The Omega Bet: An Interactive Explanation
Go grab a deck of cards. Oh wait, you’re a magician, so you already have one within arms reach - perfect! Take out 6 red cards and 6 black cards and alternate them R-B-R-B-R-B-R-B-R-B-R-B in a face-down pile on the table.
Now take the top card, turn it face-up, and insert it wherever you like into the middle of the face-down packet. Pick up the packet, hold it in dealer’s grip, and begin dealing the cards in pairs onto the table. Keep going until you reach the pair which contains the card you inserted; place this pair, consisting of a face-down card and a face-up card, in front of you. We know that the face-up card is red, but what about the face-down card?
Matt the Magnificent will tell you: it’s black.
Take a look, and then shout at your screen, “How did you know that, Matt?”
It’s math, silly. Here’s one way to understand why it works. Once you remove the top (red) card, the packet looks like this: B-R-B-R-B-...-R-B. Turn the card you removed face-up and insert it somewhere in the middle. When you deal the cards in pairs onto the table, all the pairs you deal off BEFORE you reach the one containing the face-up card will be B-R. Suppose you’ve now gotten to the point where the NEXT pair is the one containing the face-up card. There are two possibilities: (1) the top card (of what remains of the packet) is face-up; or (2) the card second from the top is face-up. Let’s consider each of these cases separately.
In case (1), the top (face-up) card is the one you inserted, and the next (face- down) card is the one which came AFTER the previous B-R pair in the original packet. Since it came after a red card, the face-down card must be black.
In case (2), the top (face-down) card is the one which came after the previous B- R pair in the original packet and the next card is the (face-up) card you inserted. Therefore the face-down card is black in this case as well.
Here’s a slicker way to see why this works. Suppose we deal the WHOLE PACKET out into pairs. It’s pretty much obvious that every pair EXCEPT for the one containing the face-up card consists of one red card and one black card, because the cards in any such pair were consecutive in the original packet. But since we started with the same number of red and black cards, the pair containing the face-up card must ALSO consist of one red card and one black card.
The Omega Bet and the Gilbreath Principle
Here’s a THIRD way to understand why the Omega Bet works (mathematicians love explaining the same thing in multiple ways). If you’re a regular reader of this column then you’re already an expert on the (First) Gilbreath Principle. If not, here’s an executive summary: If a deck consisting of an even number of cards with alternating colors is cut so that the bottom cards of the two piles have OPPOSITE colors, the two halves are riffle-shuffled together, and then the cards are deal out in pairs, each of these pairs will consist of exactly one red card and one black card (though not necessarily in the same order each time).
What does this have to do with the Omega Bet? Well, one way to cut the deck so that the bottom cards of the two piles have opposite colors is to cut off just a SINGLE card. And what happens when you riffle shuffle one card into a larger packet? It’s the same as simply inserting this card somewhere into the packet. Now imagine that we turn this single card face-up before inserting it. This is precisely the situation of the Omega Bet! Gilbreath’s First Principle therefore implies what we’ve already seen through different reasoning: if we deal the cards out in pairs, each pair will consist of one red card and one black card. In particular, the special face-up/face-down pair will have this property.

Lines from a dataset

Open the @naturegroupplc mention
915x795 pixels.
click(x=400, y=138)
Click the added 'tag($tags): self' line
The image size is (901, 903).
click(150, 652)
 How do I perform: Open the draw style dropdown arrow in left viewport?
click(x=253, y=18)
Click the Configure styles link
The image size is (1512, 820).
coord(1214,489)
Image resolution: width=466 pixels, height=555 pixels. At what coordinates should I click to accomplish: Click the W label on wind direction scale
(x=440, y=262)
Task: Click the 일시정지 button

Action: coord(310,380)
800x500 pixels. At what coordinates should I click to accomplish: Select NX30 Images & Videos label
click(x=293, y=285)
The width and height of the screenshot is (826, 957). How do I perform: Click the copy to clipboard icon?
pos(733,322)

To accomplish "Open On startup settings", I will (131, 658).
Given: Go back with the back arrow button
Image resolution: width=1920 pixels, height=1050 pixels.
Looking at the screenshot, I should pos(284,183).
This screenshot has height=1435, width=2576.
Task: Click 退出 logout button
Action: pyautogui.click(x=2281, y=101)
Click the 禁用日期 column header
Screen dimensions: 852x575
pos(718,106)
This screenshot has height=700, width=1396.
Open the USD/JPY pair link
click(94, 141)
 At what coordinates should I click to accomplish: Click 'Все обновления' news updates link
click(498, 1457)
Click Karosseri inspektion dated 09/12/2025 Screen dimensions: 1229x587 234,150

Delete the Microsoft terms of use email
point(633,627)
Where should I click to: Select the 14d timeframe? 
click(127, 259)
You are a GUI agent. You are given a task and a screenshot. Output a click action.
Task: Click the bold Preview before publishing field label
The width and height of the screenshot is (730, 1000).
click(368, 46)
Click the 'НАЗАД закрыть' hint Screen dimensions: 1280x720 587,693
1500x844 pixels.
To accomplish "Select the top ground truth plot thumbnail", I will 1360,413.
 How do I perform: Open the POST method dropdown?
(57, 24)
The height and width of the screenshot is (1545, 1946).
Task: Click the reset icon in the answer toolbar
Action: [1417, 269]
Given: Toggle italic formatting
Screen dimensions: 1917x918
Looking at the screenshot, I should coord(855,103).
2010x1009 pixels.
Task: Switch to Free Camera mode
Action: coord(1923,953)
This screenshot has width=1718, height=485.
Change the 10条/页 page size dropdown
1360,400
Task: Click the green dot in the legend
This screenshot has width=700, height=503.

**Requirement**.
Print the part of the Omega Bet explanation starting at "Matt the Magnificent" and ending at "these cases separately.", word for word.

**Exercise solution**.
Matt the Magnificent will tell you: it’s black.
Take a look, and then shout at your screen, “How did you know that, Matt?”
It’s math, silly. Here’s one way to understand why it works. Once you remove the top (red) card, the packet looks like this: B-R-B-R-B-...-R-B. Turn the card you removed face-up and insert it somewhere in the middle. When you deal the cards in pairs onto the table, all the pairs you deal off BEFORE you reach the one containing the face-up card will be B-R. Suppose you’ve now gotten to the point where the NEXT pair is the one containing the face-up card. There are two possibilities: (1) the top card (of what remains of the packet) is face-up; or (2) the card second from the top is face-up. Let’s consider each of these cases separately.